### PROMPT
Render the lines from the first one down to the line with "Action: [x=225, y=40]" as a numbered list, leaving out any blank lines.

### Entries showing where items appear
---

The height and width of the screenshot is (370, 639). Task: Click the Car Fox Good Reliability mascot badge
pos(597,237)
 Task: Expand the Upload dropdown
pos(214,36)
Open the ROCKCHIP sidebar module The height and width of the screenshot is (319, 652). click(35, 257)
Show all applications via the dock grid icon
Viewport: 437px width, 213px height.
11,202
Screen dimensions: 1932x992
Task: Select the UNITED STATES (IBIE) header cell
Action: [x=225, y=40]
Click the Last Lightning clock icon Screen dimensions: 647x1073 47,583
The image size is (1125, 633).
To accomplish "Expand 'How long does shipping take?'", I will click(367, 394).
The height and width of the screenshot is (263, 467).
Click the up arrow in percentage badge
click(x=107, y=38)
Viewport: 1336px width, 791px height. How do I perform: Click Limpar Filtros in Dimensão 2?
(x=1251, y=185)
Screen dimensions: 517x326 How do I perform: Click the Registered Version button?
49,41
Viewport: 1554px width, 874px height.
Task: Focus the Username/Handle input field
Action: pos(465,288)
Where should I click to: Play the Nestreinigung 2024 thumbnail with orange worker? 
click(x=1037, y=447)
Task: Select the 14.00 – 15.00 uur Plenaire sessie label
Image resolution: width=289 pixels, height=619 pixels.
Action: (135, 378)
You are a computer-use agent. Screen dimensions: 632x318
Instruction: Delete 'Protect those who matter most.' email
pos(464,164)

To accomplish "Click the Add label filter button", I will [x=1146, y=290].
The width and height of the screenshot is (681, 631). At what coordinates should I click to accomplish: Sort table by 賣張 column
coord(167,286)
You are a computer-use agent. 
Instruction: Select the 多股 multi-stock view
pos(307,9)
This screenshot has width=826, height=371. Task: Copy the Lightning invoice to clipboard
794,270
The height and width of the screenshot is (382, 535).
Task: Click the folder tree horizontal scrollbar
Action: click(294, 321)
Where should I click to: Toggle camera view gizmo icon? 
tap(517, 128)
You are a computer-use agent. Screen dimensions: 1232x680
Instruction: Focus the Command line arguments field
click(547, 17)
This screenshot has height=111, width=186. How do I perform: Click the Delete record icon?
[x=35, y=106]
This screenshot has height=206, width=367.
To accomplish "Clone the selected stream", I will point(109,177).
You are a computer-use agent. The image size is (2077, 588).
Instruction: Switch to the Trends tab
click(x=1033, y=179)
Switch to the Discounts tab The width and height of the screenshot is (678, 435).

---

### ANSWER FOR THE TASK
1. The height and width of the screenshot is (370, 639). Task: Click the Car Fox Good Reliability mascot badge
2. pos(597,237)
3.  Task: Expand the Upload dropdown
4. pos(214,36)
5. Open the ROCKCHIP sidebar module The height and width of the screenshot is (319, 652). click(35, 257)
6. Show all applications via the dock grid icon
7. Viewport: 437px width, 213px height.
8. 11,202
9. Screen dimensions: 1932x992
10. Task: Select the UNITED STATES (IBIE) header cell
11. Action: [x=225, y=40]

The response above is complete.